--- Records supplied Enclosed Below ---
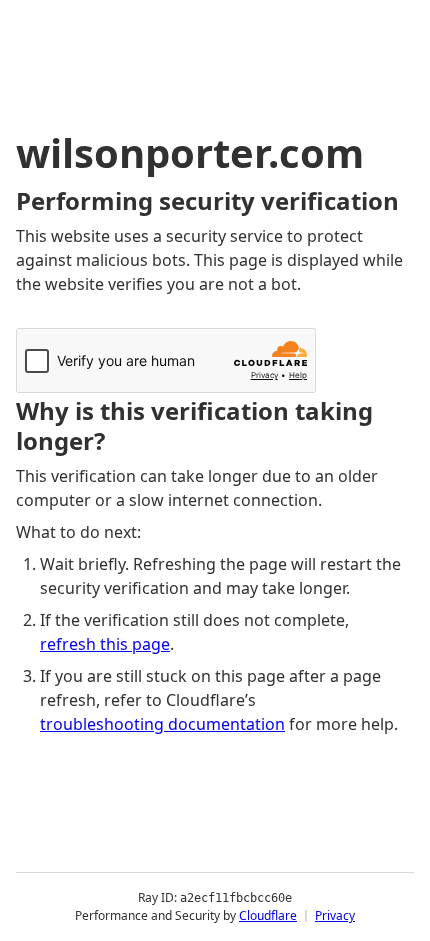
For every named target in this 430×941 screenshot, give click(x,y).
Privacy (335, 915)
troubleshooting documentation (162, 724)
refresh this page (105, 644)
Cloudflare (268, 915)
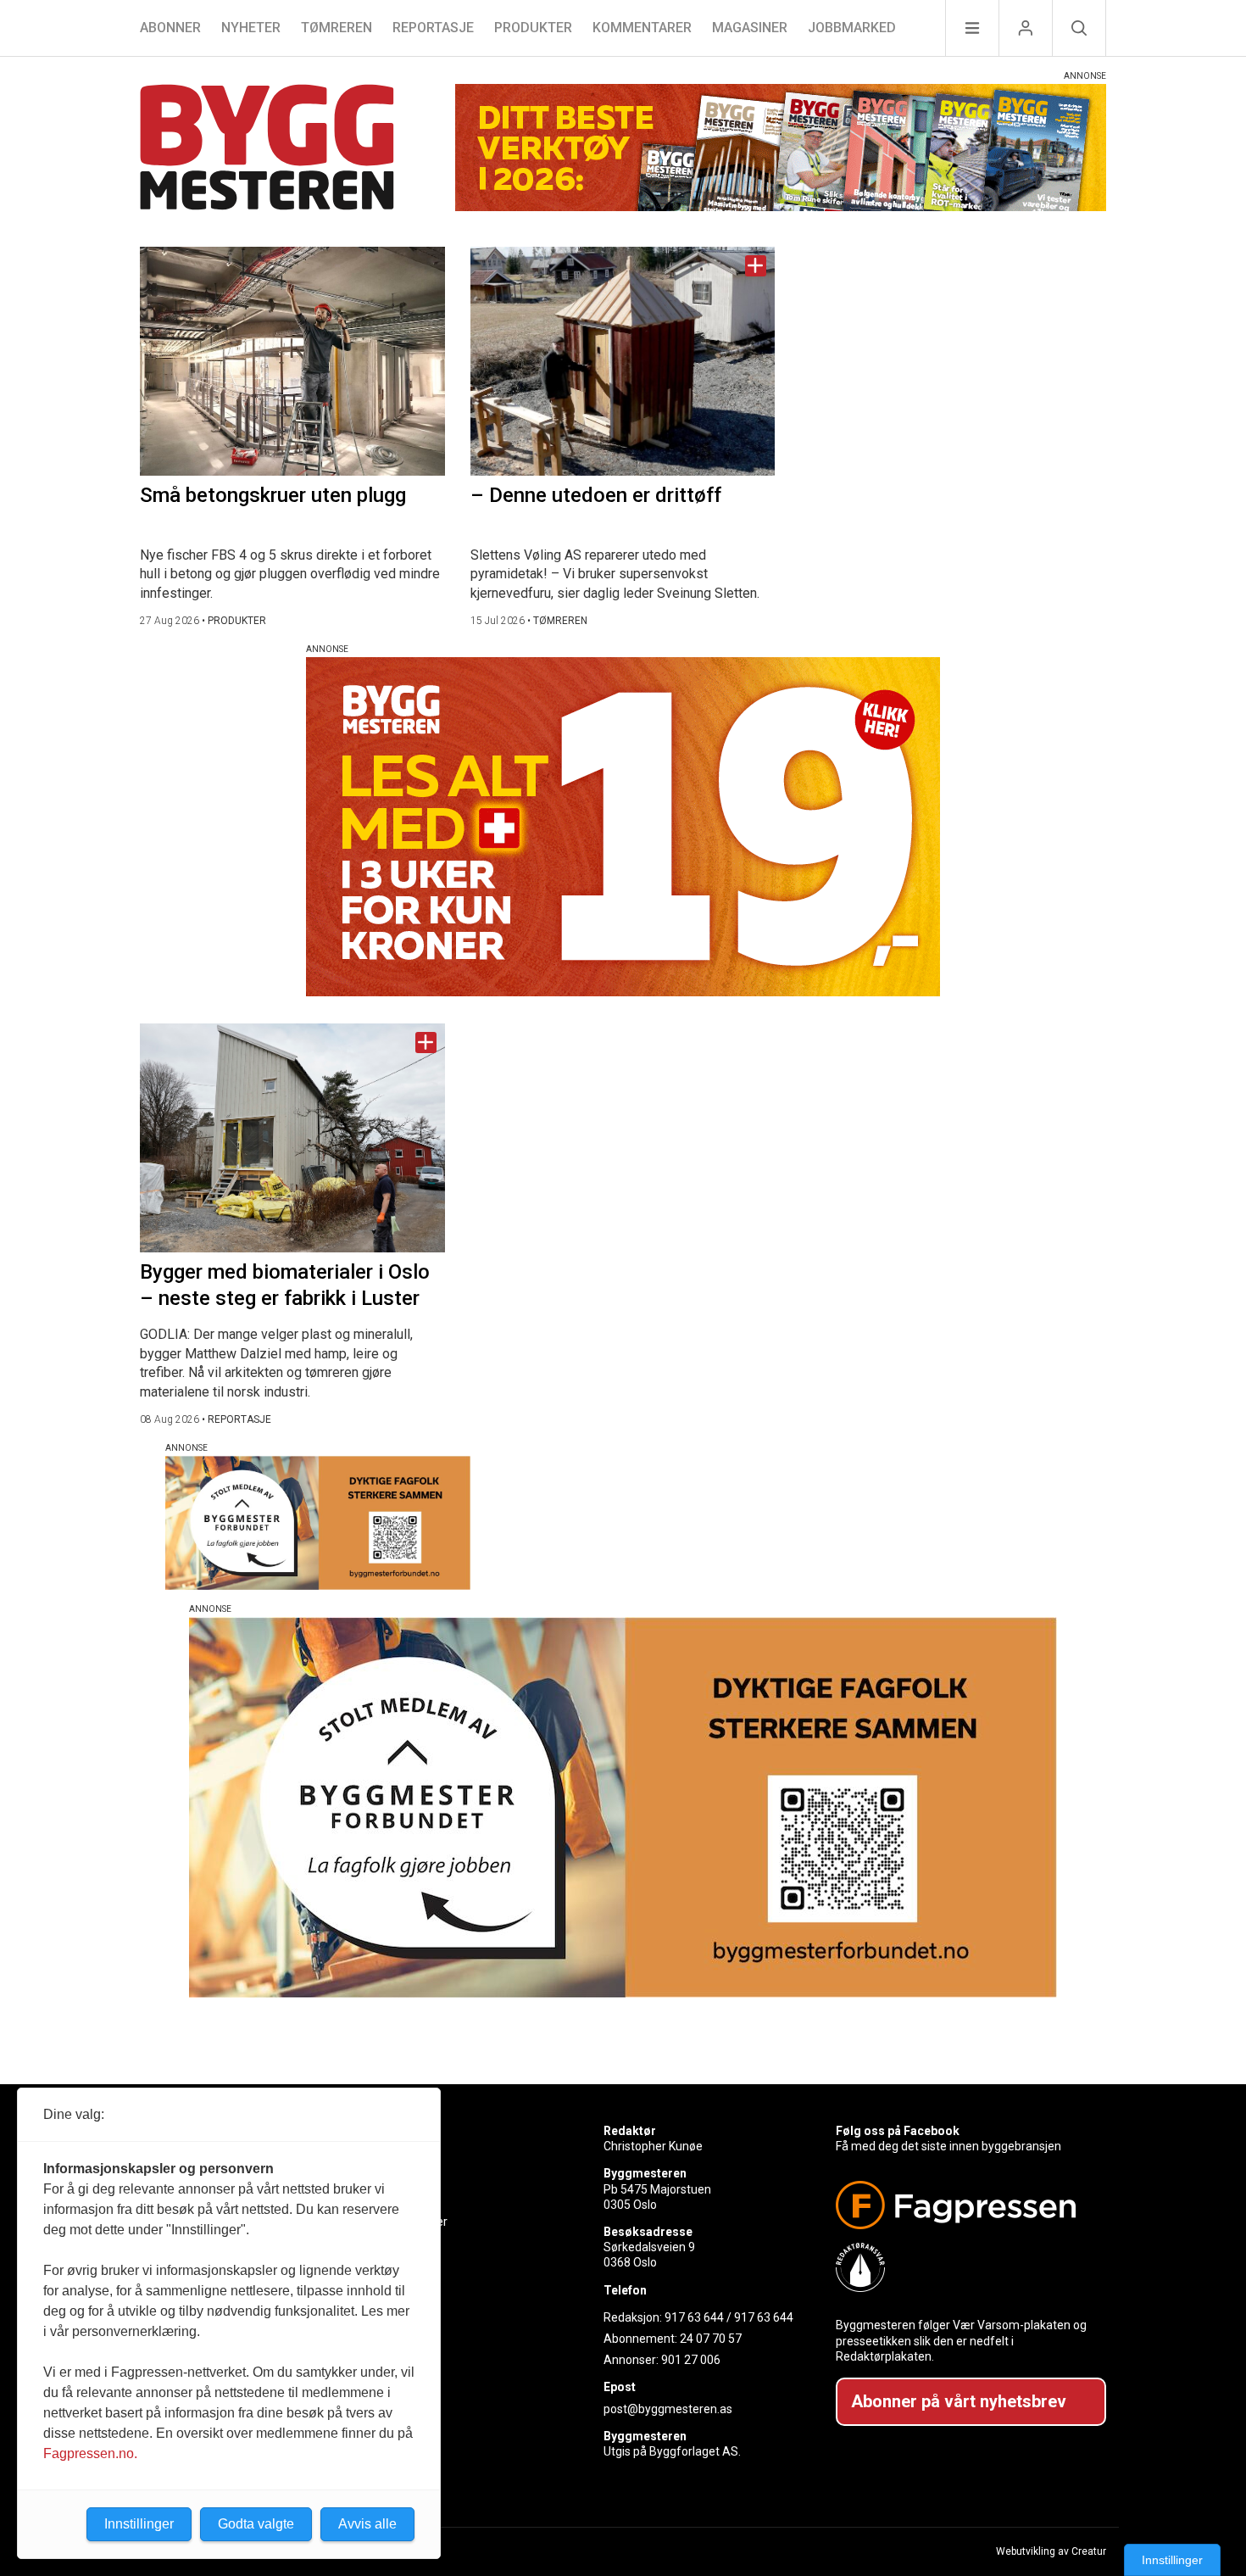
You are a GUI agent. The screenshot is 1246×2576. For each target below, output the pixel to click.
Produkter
--- End of Enclosed Records supplied ---
**Task:** Using the entries above, find all lines with "target". Copy them.

**Task answer:**
For every named target in this 430×941 screenshot, give click(x,y).
You are a GUI agent. The screenshot is 1246×2576. For each target below, output the pixel to click.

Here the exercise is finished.